Entries supplied =>
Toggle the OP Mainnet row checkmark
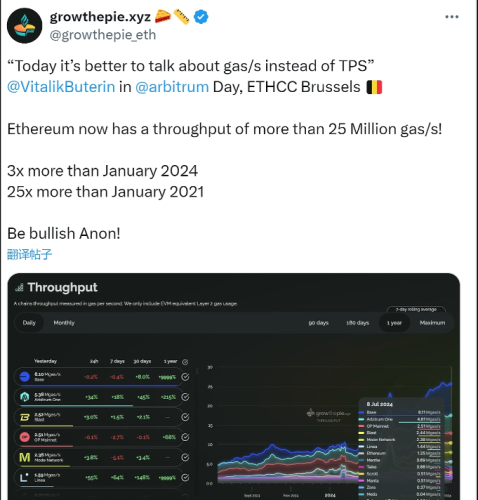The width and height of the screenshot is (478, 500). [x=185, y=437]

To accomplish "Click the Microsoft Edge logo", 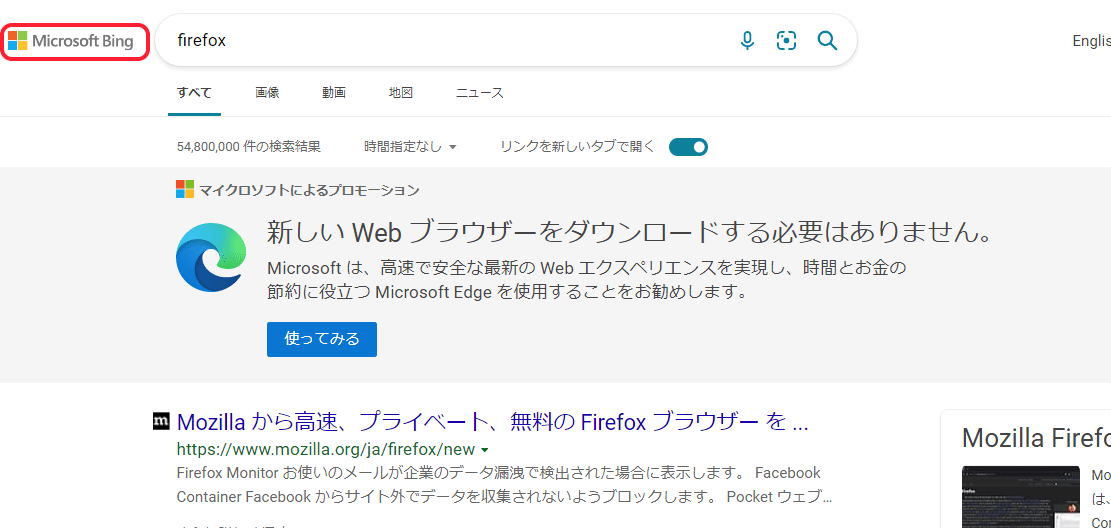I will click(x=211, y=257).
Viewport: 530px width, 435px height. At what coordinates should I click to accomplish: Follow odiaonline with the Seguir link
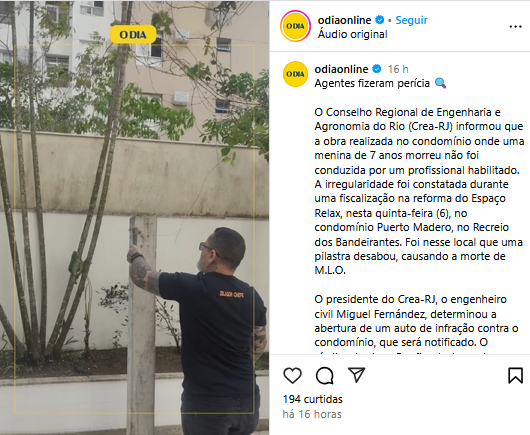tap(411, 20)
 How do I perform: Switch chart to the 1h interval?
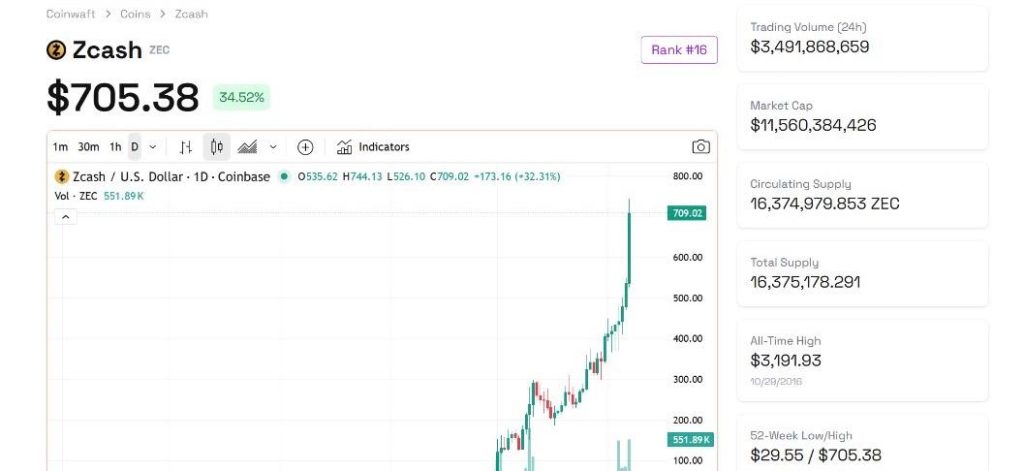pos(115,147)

Exercise prompt => From the line with "Viewport: 530px width, 435px" through the last line of the entries above, transcribe everything exactly, both ends included, but not the pictures.

Reply to the exercise =>
Viewport: 530px width, 435px height. At what coordinates should I click to accomplish: Follow odiaonline with the Seguir link
tap(411, 20)
 How do I perform: Switch chart to the 1h interval?
pos(115,147)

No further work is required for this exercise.